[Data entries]

-- begin --

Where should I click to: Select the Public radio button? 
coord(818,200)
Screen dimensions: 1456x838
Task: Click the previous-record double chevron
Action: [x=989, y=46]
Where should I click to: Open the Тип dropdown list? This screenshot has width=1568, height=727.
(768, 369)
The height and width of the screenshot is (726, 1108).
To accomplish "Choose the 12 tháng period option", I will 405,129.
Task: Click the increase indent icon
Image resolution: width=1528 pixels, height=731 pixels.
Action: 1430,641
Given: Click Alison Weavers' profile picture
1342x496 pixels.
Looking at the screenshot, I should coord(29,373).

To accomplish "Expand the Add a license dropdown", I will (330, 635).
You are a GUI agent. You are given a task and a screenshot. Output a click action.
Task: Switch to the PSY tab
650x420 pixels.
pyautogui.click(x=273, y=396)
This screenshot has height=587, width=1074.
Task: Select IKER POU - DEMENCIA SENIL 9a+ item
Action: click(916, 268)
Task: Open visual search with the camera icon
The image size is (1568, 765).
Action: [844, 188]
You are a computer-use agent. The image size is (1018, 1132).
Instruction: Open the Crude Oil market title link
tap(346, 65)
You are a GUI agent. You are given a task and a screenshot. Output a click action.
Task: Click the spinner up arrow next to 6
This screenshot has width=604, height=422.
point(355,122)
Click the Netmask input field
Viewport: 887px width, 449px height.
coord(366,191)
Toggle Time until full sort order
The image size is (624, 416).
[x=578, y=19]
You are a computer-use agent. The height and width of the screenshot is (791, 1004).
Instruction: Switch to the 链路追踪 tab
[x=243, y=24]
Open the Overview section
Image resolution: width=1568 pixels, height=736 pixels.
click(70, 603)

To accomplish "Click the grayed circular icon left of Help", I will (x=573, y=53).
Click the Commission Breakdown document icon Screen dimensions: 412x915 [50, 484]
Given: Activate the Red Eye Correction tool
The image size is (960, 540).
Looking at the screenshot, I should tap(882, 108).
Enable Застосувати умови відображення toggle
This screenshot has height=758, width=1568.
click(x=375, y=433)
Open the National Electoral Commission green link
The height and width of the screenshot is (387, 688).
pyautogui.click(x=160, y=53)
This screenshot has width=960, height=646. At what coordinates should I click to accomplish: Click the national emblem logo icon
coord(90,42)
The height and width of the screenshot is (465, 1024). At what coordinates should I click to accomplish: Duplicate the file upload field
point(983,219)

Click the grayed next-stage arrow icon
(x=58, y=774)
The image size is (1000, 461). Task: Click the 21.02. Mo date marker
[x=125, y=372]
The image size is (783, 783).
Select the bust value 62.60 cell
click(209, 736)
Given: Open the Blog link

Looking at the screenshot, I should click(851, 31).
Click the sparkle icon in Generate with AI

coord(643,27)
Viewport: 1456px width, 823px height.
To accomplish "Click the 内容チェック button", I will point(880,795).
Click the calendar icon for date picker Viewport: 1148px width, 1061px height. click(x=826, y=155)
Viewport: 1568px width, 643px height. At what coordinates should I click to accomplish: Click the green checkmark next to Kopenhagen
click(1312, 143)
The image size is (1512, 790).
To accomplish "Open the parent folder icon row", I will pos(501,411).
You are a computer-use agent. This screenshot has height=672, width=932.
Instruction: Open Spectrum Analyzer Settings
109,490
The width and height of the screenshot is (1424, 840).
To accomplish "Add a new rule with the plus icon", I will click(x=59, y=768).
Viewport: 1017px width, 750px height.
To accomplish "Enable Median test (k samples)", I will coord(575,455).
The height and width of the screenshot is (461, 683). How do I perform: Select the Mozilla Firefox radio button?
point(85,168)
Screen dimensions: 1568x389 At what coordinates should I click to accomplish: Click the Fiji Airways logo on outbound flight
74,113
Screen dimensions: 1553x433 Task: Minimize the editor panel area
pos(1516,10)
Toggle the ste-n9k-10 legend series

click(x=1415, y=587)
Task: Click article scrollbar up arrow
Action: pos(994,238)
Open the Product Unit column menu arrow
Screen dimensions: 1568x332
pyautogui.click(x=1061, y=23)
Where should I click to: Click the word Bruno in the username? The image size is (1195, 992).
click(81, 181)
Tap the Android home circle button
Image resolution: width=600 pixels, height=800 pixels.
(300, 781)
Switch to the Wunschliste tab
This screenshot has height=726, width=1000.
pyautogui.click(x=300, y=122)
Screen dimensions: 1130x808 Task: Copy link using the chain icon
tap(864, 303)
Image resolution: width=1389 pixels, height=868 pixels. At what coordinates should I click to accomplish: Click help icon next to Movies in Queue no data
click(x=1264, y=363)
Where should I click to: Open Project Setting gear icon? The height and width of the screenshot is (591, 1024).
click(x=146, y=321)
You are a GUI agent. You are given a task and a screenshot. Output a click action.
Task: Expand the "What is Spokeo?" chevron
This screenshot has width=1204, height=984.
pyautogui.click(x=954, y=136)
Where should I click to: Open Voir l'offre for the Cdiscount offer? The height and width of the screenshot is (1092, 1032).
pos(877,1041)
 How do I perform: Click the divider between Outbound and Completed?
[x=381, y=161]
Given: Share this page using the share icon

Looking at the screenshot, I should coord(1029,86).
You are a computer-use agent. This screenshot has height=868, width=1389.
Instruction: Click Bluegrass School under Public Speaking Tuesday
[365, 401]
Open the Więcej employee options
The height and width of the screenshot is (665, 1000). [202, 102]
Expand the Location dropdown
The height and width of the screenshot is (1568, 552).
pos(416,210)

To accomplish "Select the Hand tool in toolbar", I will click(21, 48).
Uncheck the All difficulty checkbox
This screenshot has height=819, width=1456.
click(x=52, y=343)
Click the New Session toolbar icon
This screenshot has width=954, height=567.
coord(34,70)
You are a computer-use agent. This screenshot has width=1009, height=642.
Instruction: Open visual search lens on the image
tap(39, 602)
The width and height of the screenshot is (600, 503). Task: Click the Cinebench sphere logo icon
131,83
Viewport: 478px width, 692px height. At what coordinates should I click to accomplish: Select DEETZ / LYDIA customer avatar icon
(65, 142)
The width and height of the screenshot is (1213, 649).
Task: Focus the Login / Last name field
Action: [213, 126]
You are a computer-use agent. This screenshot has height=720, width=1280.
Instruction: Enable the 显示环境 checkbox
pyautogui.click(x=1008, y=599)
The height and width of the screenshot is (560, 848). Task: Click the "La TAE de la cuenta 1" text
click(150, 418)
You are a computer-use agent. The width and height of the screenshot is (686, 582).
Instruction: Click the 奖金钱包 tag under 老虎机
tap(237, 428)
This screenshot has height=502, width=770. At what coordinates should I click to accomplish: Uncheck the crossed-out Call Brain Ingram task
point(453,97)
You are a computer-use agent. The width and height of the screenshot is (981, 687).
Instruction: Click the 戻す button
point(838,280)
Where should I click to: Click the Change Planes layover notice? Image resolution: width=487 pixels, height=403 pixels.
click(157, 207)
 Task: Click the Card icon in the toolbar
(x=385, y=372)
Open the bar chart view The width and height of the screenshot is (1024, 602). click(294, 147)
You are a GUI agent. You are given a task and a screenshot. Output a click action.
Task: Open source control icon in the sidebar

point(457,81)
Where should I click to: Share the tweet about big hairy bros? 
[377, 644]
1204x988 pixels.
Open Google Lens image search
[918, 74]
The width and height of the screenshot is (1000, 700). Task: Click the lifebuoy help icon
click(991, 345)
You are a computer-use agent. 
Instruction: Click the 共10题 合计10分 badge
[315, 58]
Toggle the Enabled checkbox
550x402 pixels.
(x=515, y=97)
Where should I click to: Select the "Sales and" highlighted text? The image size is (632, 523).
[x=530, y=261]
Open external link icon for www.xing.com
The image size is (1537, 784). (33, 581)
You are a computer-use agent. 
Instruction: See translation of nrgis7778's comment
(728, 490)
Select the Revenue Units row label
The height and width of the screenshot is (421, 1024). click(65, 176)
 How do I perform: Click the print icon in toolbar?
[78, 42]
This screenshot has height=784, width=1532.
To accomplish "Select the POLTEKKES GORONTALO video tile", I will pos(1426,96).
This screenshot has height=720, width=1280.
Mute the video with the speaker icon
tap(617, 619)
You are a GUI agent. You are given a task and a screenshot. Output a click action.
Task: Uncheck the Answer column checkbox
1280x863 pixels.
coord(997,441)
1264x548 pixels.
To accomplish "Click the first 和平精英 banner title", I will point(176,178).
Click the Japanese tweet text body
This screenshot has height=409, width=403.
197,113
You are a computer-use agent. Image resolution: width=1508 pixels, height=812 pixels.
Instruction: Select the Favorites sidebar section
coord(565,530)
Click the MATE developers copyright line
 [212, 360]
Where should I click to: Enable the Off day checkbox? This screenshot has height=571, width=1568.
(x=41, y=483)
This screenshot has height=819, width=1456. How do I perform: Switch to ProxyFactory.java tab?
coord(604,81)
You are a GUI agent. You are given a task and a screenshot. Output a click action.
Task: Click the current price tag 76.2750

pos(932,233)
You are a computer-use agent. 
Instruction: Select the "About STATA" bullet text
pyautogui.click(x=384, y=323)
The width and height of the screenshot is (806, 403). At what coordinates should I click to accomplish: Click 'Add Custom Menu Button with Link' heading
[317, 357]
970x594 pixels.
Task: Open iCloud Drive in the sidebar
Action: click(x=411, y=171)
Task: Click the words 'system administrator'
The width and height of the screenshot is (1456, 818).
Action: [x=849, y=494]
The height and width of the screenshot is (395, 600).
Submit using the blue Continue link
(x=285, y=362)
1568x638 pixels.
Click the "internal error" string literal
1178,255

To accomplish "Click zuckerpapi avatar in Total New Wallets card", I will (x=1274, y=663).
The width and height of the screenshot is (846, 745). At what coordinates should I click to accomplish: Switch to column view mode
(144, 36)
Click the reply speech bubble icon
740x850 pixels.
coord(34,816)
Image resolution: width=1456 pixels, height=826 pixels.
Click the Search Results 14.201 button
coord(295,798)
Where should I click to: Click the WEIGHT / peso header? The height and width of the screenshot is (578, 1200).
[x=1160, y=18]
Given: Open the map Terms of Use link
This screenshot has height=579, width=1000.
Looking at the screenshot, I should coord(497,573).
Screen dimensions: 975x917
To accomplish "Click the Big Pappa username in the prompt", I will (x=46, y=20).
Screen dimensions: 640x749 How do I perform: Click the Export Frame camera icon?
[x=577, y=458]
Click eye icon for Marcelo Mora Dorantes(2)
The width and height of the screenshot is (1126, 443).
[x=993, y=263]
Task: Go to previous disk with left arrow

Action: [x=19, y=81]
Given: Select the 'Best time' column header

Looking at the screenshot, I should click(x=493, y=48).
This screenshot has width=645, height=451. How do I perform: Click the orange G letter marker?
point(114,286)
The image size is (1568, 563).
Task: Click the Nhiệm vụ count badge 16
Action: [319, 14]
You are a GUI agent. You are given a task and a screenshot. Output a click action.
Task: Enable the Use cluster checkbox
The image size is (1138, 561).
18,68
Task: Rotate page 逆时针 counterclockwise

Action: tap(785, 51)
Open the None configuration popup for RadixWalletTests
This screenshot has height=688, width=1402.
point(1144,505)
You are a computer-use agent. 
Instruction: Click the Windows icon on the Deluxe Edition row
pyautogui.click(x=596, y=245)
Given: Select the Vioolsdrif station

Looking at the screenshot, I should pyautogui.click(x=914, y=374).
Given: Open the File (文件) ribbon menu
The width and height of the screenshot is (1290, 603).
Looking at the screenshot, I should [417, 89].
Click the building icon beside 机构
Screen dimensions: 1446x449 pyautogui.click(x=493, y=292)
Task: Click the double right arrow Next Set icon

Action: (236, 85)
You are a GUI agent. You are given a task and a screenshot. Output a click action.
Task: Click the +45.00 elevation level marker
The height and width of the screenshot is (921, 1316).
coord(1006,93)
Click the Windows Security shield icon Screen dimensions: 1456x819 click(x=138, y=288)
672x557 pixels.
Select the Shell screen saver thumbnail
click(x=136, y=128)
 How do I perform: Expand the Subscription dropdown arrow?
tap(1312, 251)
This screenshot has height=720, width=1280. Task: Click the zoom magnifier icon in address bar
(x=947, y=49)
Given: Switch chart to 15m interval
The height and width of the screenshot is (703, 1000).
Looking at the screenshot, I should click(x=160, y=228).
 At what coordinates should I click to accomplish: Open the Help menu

-- end --

= WHAT YOU HAVE TO DO =
Copy out the items starting at the line that contains "Given: Open the map Terms of Use link" and ending at the line that contains "Action: [x=19, y=81]", keeping every line as it appears.

= EXERCISE ANSWER =
Given: Open the map Terms of Use link
This screenshot has height=579, width=1000.
Looking at the screenshot, I should coord(497,573).
Screen dimensions: 975x917
To accomplish "Click the Big Pappa username in the prompt", I will (x=46, y=20).
Screen dimensions: 640x749 How do I perform: Click the Export Frame camera icon?
[x=577, y=458]
Click eye icon for Marcelo Mora Dorantes(2)
The width and height of the screenshot is (1126, 443).
[x=993, y=263]
Task: Go to previous disk with left arrow

Action: [x=19, y=81]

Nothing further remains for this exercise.